Cambriolage au Louvre : 88 millions d’euros de préjudice estimé, un choc pour le patrimoine
Le préjudice financier du spectaculaire vol de bijoux au musée du Louvre, survenu dimanche dernier, s’élève à 88 millions d’euros, selon la procureure de Paris Laure Beccuau. Un chiffre vertigineux qui ne prend toutefois pas en compte la valeur historique inestimable des pièces dérobées dans la célèbre galerie d’Apollon.

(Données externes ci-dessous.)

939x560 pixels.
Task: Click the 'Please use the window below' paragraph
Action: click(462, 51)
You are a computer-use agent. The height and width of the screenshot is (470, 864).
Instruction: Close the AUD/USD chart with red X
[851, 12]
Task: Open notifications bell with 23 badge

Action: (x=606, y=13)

« Il s’agit d’une somme extrêmement spectaculaire, mais qui ne reflète pas le préjudice historique », a déclaré la procureure ce mardi sur RTL.
Enquête en cours : quatre suspects, des empreintes en analyse
Les enquêteurs poursuivent l’exploitation des empreintes retrouvées sur les lieux du cambriolage. Quatre personnes ont été identifiées comme présentes dans le musée au moment des faits, mais les autorités n’excluent pas l’existence de complices.

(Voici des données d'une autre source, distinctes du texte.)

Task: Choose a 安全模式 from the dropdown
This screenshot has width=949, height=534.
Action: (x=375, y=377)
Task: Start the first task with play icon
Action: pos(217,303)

« Autour d’eux, il y a sans doute tout un réseau logistique », a précisé Mme Beccuau, évoquant la complexité de l’opération.
Le véhicule-nacelle ayant permis aux voleurs d’accéder au musée aurait été loué sous un faux prétexte de déménagement. Un employé de l’entreprise concernée, venu vérifier l’utilisation du matériel, a été intimidé par deux hommes « menaçants », sans être agressé physiquement.
La sécurité du musée en question
Ce cambriolage sans effraction ni blessés pose la question de la sécurité au sein du musée le plus visité du monde. La présidente-directrice du Louvre, Laurence des Cars, doit être entendue mercredi par la commission des affaires culturelles du Sénat. Elle devra s’expliquer sur les dispositifs de surveillance et la résistance des vitrines, remises en cause par un article du Canard enchaîné.
Le musée s’est défendu dans un communiqué transmis à l’AFP :
« Les vitrines installées en décembre 2019 représentaient un progrès considérable en matière de sécurité, remplaçant des équipements obsolètes qui auraient nécessité le retrait des œuvres. »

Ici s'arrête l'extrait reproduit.